_WORK TO COMPLETE_
Each record below must be returned exactly as shown.

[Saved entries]

________________

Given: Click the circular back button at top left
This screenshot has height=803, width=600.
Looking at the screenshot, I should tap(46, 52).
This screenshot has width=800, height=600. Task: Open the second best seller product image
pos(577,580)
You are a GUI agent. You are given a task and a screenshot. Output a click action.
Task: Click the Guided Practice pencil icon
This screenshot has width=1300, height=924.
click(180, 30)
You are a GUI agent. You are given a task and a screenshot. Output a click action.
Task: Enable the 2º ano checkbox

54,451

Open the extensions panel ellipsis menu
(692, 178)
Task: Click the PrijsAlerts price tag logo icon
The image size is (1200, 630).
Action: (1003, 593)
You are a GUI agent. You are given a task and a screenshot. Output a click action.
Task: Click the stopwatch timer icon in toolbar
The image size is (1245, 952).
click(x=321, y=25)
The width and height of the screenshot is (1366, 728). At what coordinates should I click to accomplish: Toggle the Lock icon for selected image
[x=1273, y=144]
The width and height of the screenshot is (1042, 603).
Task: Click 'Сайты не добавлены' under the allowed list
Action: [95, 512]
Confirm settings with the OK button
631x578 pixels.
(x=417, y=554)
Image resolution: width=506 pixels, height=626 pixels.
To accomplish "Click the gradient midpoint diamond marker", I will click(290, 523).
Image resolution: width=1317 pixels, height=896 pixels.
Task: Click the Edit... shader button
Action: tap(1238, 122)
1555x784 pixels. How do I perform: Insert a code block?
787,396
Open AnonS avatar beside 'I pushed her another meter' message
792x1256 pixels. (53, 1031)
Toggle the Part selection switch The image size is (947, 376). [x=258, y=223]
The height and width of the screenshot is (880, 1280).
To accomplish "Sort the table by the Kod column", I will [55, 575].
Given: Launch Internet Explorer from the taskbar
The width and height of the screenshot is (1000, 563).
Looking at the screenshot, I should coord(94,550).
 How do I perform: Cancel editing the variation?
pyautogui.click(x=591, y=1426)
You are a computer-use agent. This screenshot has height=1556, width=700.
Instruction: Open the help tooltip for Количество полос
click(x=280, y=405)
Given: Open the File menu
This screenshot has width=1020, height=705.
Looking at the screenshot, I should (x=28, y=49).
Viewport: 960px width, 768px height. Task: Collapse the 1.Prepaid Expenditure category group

________________

_SOLUTION FOR THIS EXERCISE_
Given: Click the circular back button at top left
This screenshot has height=803, width=600.
Looking at the screenshot, I should tap(46, 52).
This screenshot has width=800, height=600. Task: Open the second best seller product image
pos(577,580)
You are a GUI agent. You are given a task and a screenshot. Output a click action.
Task: Click the Guided Practice pencil icon
This screenshot has width=1300, height=924.
click(180, 30)
You are a GUI agent. You are given a task and a screenshot. Output a click action.
Task: Enable the 2º ano checkbox

54,451

Open the extensions panel ellipsis menu
(692, 178)
Task: Click the PrijsAlerts price tag logo icon
The image size is (1200, 630).
Action: (1003, 593)
You are a GUI agent. You are given a task and a screenshot. Output a click action.
Task: Click the stopwatch timer icon in toolbar
The image size is (1245, 952).
click(x=321, y=25)
The width and height of the screenshot is (1366, 728). At what coordinates should I click to accomplish: Toggle the Lock icon for selected image
[x=1273, y=144]
The width and height of the screenshot is (1042, 603).
Task: Click 'Сайты не добавлены' under the allowed list
Action: [95, 512]
Confirm settings with the OK button
631x578 pixels.
(x=417, y=554)
Image resolution: width=506 pixels, height=626 pixels.
To accomplish "Click the gradient midpoint diamond marker", I will click(290, 523).
Image resolution: width=1317 pixels, height=896 pixels.
Task: Click the Edit... shader button
Action: tap(1238, 122)
1555x784 pixels. How do I perform: Insert a code block?
787,396
Open AnonS avatar beside 'I pushed her another meter' message
792x1256 pixels. (53, 1031)
Toggle the Part selection switch The image size is (947, 376). [x=258, y=223]
The height and width of the screenshot is (880, 1280).
To accomplish "Sort the table by the Kod column", I will [55, 575].
Given: Launch Internet Explorer from the taskbar
The width and height of the screenshot is (1000, 563).
Looking at the screenshot, I should coord(94,550).
 How do I perform: Cancel editing the variation?
pyautogui.click(x=591, y=1426)
You are a computer-use agent. This screenshot has height=1556, width=700.
Instruction: Open the help tooltip for Количество полос
click(x=280, y=405)
Given: Open the File menu
This screenshot has width=1020, height=705.
Looking at the screenshot, I should (x=28, y=49).
Viewport: 960px width, 768px height. Task: Collapse the 1.Prepaid Expenditure category group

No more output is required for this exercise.